HG: Everyone. Agents, managers. It was only when I did Numb, this movie with Matthew Perry [that people stopped doubting me]. I had done Without A Paddle, which did really well. And I hated it. I said, I can’t do this anymore. So I locked myself up, and I wrote this very cathartic autobiographical movie. I never thought it would get made in a million years. And then somehow it got financed, and I directed it, and Matthew wanted to do it, and he was in a vulnerable spot in his own life, playing a version of me, so it was very personal. We really got tight. And when that movie came out, the reaction to it was really palpable. I mean, we’d go to film festivals, and we premiered it at Tribeca in New York. And the reaction from people was: Thank you for making this! I have anxiety, I have OCD! I loved that feeling. I felt like, I can’t believe this reaction i’m getting, and that changed everything. But everyone in my camp – agents, lawyers – they thought I was crazy. They said, just do another stupid comedy!
nOCD: Where did you draw the strength to go into your vulnerability and take this more authentic path, especially as other people were telling you this wasn’t a good idea?
HG: I think desperation. In 1992, I was suffering [from anxiety and OCD], and the symptoms wouldn’t let me ignore it anymore. I didn’t feel funny, I didn’t want to write anything funny, and I thought, maybe I’ll quit and go into tennis, because I felt secure in that. And then I thought, well maybe I’ll write how I’m feeling. And I started writing almost a bit of a journal. Then I thought, well this could make an interesting movie. So it really came out of almost hitting a rock bottom in a way, which forces you to change on a lot of levels.
nOCD: Do you have one or two top tips from your experience, if a new person came to you with OCD?
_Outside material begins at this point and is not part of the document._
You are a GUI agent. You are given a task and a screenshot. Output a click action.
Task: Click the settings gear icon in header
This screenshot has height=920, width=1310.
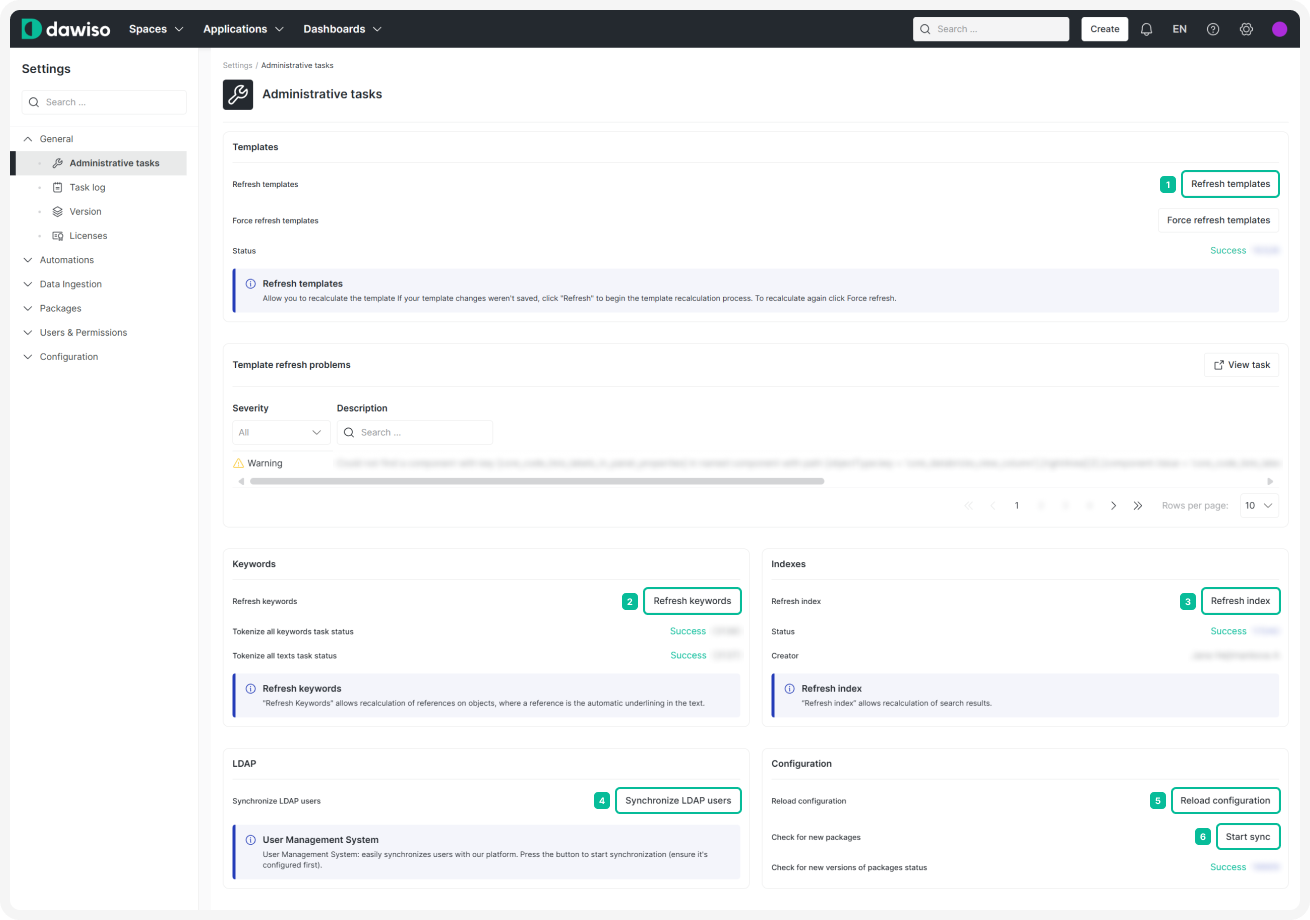pyautogui.click(x=1246, y=29)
HG: Go directly to ERP and ACT. Forget everything else. If you want to do talk therapy about your life, do it afterwards. For now, learn what OCD is, and go with someone who really knows what they’re doing, and can nip this thing in the bud, and you can start to develop tools that can deal with the OCD. Find the right person, whatever it takes. Realize that life is incredibly short, really. There’s no point in going through life unhappy, because it’s not going to change if you don’t change it now. As you get older, you become a caricature of yourself. It only gets worse, so you might as well try to recover now, so you can have as much remaining life as you have, or you’re supposed to have. And have some joy in it.